I mean, how could I be in love?
Let me tell you. This parent did exactly what I wish every parent would do.
As my colleague described the story of the student’s choice, which apparently had been made some time ago (but wasn’t officially final until an offer of admission was in-hand), she told me what the student’s mother made the student do before committing and sending in an enrollment deposit.
When the decisions was made the parent asked the students, “how are you going to tell the other colleges.” As one might expect the student answered, “I will send them an email.” The students asked, “do you think that’s ok?” The parent asked in turn, “what do you think?” That question led the student to conclude that a “break up email” was insufficient and said, “I need to call them, don’t I?”
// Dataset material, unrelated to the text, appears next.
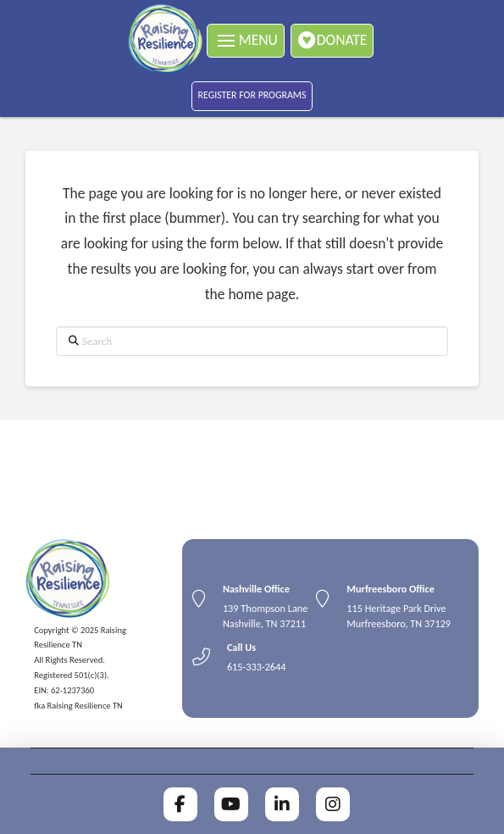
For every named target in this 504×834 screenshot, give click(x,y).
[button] (246, 41)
This parent didn’t stop with, “yes.”
This student’s mother suggested her to write down exactly what she intended to tell all of the other colleges to which she’s applied and been admitted. Her mother helped her think about what she might say, how she might thank the other colleges for their interest in her and how she could describe the process that led her to decide on Augustana.
And, the mother offered to to review the notes before the student called!
All of this was expected before the student could send the check into Augustana or officially notify anyone here on campus—an admissions counselor or a coach.
What an admirable mother!
Man (don’t tell my wife), but as an admissions officer, I love this mother for teaching her daughter responsibility and respect. Too few parents would expect the same from their sons and daughters. Too few parents recognize how much admissions counselors and others put into the recruitment process and how much we appreciate a thank you and candid break-up.
My colleague, who spoke to the mother earlier today, told me that the mother said, “learning how to say no respectfully—even is hard to do—is a very important lesson for my daughter.” I wish every parent was as thoughtful as conscientious about teaching their son or daughter this very important lesson as part of the college search.
Since it’s early in the admissions cycle for the year, I hope this is a harbinger of things to come.